> [WORK ITEM]:
Examine the entries and show every line in which the word "will" is found.

> [DATASET CONTENT]:
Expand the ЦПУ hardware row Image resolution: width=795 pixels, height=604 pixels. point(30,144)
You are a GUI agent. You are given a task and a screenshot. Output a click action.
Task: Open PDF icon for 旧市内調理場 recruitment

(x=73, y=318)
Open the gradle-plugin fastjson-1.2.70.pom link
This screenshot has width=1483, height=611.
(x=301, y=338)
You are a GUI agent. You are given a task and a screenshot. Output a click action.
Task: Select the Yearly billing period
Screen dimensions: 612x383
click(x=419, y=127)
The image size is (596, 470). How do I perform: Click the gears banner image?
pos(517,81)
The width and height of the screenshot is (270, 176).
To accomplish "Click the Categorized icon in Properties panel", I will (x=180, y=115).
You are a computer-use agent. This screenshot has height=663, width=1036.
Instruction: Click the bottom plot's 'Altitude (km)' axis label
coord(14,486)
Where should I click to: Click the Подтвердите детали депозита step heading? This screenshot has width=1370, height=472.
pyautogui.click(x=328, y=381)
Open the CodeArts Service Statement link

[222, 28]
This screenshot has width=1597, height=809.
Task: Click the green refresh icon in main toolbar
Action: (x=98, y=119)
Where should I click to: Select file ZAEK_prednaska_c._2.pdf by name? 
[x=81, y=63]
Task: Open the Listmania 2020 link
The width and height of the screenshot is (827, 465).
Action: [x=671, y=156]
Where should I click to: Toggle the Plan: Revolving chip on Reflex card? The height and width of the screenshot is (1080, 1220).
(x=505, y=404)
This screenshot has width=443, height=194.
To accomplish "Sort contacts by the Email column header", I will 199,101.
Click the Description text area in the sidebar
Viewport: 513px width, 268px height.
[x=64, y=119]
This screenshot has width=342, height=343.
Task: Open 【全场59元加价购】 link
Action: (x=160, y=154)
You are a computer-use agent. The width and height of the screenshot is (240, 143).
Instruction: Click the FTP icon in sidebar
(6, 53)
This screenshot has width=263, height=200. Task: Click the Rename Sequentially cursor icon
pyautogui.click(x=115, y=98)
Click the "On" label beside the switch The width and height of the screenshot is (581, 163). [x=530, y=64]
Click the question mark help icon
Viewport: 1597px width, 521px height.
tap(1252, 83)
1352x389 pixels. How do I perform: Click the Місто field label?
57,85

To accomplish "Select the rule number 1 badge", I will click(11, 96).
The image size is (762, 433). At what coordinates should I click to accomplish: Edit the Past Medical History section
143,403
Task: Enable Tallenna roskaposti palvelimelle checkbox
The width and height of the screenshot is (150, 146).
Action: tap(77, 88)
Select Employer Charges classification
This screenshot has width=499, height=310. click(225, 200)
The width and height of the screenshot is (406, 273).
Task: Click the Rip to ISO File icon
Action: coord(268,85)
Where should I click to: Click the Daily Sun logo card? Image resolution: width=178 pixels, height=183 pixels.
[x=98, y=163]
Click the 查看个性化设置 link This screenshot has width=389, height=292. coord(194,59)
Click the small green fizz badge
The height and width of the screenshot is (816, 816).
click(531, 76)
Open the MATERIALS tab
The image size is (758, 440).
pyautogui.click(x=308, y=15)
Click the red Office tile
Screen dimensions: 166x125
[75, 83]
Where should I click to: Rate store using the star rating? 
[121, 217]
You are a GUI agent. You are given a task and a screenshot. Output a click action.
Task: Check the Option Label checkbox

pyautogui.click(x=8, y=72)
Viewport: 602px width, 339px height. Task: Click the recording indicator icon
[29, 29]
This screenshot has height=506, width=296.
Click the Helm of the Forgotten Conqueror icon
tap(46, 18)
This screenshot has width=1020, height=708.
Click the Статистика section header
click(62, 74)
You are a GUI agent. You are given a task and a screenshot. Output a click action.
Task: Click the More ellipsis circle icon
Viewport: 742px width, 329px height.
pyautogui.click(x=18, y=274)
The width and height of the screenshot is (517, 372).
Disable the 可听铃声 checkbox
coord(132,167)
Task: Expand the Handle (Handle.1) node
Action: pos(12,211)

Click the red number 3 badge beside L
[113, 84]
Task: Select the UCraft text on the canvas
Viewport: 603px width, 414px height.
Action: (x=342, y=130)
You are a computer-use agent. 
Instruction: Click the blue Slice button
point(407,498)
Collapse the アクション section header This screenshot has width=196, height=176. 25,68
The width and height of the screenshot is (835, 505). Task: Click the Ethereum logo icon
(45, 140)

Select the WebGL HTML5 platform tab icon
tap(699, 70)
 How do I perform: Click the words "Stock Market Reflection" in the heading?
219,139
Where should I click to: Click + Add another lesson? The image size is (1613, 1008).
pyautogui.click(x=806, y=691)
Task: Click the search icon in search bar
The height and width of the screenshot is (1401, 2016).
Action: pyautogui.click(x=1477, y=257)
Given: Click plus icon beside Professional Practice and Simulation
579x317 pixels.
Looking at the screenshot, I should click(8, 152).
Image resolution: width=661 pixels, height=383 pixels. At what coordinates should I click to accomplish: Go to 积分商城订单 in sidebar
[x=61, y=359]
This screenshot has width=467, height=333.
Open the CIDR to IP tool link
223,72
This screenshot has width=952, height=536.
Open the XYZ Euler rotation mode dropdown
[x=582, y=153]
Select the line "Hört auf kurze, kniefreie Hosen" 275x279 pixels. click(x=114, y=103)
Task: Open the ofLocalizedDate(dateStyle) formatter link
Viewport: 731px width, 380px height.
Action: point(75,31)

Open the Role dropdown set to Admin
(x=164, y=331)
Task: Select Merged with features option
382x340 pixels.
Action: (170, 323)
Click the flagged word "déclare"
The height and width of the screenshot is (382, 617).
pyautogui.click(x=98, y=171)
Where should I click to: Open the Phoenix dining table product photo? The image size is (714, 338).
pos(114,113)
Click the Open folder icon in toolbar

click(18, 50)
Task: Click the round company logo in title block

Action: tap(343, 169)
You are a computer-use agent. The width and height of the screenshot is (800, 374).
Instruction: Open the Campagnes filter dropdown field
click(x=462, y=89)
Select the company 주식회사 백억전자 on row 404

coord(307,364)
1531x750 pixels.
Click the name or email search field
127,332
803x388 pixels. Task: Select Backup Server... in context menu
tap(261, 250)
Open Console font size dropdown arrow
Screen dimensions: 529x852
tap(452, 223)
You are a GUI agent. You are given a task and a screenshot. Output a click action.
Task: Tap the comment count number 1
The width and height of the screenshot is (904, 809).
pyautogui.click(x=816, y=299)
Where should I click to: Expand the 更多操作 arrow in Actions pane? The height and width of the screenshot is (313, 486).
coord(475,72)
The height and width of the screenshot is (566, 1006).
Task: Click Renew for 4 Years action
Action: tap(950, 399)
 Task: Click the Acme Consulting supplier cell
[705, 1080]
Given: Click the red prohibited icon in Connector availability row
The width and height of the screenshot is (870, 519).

> [EXERCISE RESULT]:
To accomplish "Click the Categorized icon in Properties panel", I will (x=180, y=115).
To accomplish "Sort contacts by the Email column header", I will 199,101.
To accomplish "Select the rule number 1 badge", I will click(11, 96).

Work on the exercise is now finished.